Let’s pivot and talk about hallucinations. Last year I read this paper, ChatGPT is bullshit by Michael Townsen Hicks, James Humphries & Joe Slater . A tldr is that LLMs cannot hallucinate because the underlying technology has no mechanism to identify truth. So they are bullshitting in a Frankfurtian sense, that’s a fancy way to say they are indifferent to truth and thus not deliberately lying.
I only learned about it this year, but in early 2023, Ted Chiang wrote a piece in the New Yorker titled ChatGPT Is A Blurry JPEG Of The Web .
In his piece, he starts with how the “Xerox photocopier [didn’t] use the physical xerographic process popularized in the nineteen-sixties. Instead, it [scanned] the document digitally, and then [printed] the resulting image file”. And the scanning process was not a lossless compression algorithm. So as a result, situations like the 2013 incident occurred.

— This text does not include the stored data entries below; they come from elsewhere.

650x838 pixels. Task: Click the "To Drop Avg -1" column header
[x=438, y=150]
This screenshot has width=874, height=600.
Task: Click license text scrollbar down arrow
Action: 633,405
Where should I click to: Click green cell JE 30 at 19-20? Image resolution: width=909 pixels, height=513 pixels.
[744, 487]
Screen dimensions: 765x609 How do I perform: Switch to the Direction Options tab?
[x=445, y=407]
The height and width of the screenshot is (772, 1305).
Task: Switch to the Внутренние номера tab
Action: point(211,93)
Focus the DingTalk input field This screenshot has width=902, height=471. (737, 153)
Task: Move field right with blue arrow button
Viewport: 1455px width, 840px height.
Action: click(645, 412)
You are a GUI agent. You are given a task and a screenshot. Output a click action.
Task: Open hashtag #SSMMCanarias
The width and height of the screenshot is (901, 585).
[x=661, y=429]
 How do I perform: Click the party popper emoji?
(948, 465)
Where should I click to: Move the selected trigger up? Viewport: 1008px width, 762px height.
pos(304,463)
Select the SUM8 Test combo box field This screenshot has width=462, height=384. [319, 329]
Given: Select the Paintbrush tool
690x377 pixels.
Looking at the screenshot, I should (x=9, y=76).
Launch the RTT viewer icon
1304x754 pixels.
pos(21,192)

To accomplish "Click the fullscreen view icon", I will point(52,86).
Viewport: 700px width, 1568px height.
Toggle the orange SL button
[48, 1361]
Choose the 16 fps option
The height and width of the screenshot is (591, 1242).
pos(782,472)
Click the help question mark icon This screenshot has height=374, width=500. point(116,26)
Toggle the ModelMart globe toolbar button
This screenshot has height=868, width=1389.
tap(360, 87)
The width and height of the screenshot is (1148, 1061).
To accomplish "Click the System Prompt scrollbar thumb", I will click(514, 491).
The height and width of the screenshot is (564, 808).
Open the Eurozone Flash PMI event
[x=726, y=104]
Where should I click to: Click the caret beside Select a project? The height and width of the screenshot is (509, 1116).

He then extends the same principle to Large Language Models. And without repeating all of his work, he makes a compelling argument that what we call hallucinations are no more than compression artifacts of a lossy algorithm.
Now let’s extend that compression artifacts metaphor.
We start with researchers ingesting massive amounts of data. The entire web. Youtube videos. TV Shows. Movies. Books. Music. Art. Way too much of a certain Rule. And who knows how much more. This is petabytes worth. Actual Big Data.
This massive dataset is then lossily compressed into a model, jargon for a complex equation using statistics and linear algebra.
That model is then queried using an unstructured query language. We have tools and techniques to effectively search Big Data, but none of them are as unstructured as plain English.
Here’s the catch though. Not only is the original Big Data compressed in a manner that does not retain the original source. But it also is non deterministic in its results. A fancy way to say the same input will result in different outputs.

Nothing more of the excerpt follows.